Delivery, he added in the company's blog post, is a catalyst to this opportunity, providing an ability to reach new customers and improve efficiencies as evidenced by such shared kitchen spaces. Acelerate also provides restaurants with a software solution that manages their digital ecosystem — from menu updates to marketing — as that ecosystem grows through a variety of platforms like DoorDash and Yelp, according to TechCrunch.
C3 and Nextbite have embraced this same virtual brand model, as has Franklin Junction, which trademarked the term "host kitchens." C3 just landed a cash haul of its own, raising $80 million in Series B funding earlier this month, while Nextbite's parent company Ordermark raised $120 million in October.
Several restaurant brands are embracing the host kitchen format as well. Red Robin, for example, is accelerating its Donatos Pizza partnership in existing locations, while Applebee's Cosmic Wings concept operates out of the brand's existing 1,300 kitchens nationwide. Applebee's is one of Acelerate's customers along with Famous Dave's and Fatburger, but these brands are using Acelerate's software platform.
Acelerate differentiates itself in this growing space, however, through its software as a service offering, which allows its restaurant partners to manage all incoming marketplace orders in one place, mark an item out of stock, reconcile payments, assess promotional spend and more. This could attract restaurants searching for efficiencies in a post-crisis environment, and could help boost profitability and reduce chances of business failure, Jacobs said.
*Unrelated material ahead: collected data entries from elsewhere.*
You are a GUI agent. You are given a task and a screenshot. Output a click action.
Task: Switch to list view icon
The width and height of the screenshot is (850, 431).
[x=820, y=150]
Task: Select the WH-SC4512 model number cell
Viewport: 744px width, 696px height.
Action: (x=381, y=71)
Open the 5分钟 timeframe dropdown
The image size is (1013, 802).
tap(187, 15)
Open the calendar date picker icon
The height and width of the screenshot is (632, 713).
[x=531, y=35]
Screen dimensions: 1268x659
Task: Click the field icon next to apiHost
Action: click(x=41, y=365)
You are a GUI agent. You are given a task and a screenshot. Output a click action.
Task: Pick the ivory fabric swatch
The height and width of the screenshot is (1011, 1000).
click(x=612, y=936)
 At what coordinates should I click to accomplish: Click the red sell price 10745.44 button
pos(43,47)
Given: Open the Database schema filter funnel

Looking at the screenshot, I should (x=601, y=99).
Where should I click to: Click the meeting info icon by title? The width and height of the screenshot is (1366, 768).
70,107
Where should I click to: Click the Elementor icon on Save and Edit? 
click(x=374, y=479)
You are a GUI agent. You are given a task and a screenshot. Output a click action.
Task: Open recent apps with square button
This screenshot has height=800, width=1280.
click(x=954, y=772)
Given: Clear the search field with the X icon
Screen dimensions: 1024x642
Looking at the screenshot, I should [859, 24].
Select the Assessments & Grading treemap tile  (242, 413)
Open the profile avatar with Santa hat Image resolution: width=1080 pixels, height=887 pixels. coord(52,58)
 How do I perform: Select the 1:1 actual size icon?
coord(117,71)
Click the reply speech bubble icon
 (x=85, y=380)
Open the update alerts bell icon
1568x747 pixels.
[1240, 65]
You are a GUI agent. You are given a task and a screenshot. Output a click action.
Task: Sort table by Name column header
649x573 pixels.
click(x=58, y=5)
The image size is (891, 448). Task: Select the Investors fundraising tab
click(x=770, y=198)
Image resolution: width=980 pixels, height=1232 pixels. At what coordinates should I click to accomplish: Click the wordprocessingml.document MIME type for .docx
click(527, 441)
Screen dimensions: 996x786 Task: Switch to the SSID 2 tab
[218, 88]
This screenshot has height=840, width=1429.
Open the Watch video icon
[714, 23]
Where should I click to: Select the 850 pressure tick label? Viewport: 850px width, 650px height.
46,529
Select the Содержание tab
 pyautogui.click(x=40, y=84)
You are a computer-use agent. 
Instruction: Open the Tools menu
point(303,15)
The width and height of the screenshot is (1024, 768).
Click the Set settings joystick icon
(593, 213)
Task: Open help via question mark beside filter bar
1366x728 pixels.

"If a restaurant opens a new location in a ghost kitchen, they have to pay upstart costs, sign a lease and cover all variable costs solely on their delivery sales. It works great for some restaurants and horrible for others," Jacobs said. "At Acelerate, we drive incremental sales to an existing establishment, which drastically brings down the revenues required to achieve profitability and success."
Julie Littman contributed to this article.